## Records shown
+---+

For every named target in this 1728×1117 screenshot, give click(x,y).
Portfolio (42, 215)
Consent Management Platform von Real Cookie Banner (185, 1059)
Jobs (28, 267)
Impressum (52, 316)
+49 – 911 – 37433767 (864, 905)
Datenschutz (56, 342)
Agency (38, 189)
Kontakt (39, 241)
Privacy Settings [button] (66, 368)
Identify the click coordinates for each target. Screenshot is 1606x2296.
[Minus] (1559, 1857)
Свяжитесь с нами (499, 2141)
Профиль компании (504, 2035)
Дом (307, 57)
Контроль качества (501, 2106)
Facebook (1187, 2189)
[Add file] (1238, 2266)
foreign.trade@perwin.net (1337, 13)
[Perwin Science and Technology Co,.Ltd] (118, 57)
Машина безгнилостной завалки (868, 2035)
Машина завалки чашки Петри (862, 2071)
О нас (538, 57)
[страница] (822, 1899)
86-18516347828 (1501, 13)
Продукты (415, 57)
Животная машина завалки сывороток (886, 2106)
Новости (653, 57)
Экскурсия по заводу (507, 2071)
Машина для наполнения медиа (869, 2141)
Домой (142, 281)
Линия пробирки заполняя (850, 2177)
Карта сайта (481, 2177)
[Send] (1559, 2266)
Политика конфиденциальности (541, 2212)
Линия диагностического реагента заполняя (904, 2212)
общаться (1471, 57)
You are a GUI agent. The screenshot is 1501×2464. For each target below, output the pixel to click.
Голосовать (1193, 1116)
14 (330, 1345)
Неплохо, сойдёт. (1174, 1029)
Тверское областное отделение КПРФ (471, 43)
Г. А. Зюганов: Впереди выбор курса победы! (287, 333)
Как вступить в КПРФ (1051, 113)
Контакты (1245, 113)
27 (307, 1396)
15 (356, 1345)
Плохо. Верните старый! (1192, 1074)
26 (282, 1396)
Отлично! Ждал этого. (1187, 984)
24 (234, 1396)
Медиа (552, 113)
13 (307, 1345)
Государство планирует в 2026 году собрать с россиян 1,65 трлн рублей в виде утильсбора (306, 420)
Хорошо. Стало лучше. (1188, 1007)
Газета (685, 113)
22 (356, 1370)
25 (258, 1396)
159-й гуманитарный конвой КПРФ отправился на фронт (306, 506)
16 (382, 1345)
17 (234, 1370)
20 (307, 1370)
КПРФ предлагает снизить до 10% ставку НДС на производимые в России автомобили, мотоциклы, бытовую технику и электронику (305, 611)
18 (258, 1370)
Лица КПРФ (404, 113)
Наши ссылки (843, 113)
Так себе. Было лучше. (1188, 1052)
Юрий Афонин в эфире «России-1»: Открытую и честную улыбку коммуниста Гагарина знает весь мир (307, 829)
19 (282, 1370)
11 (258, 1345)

+---+

## Requirement
Tally the lines of the listing that include "лучше". Reply with nothing but the count.

## The answer
2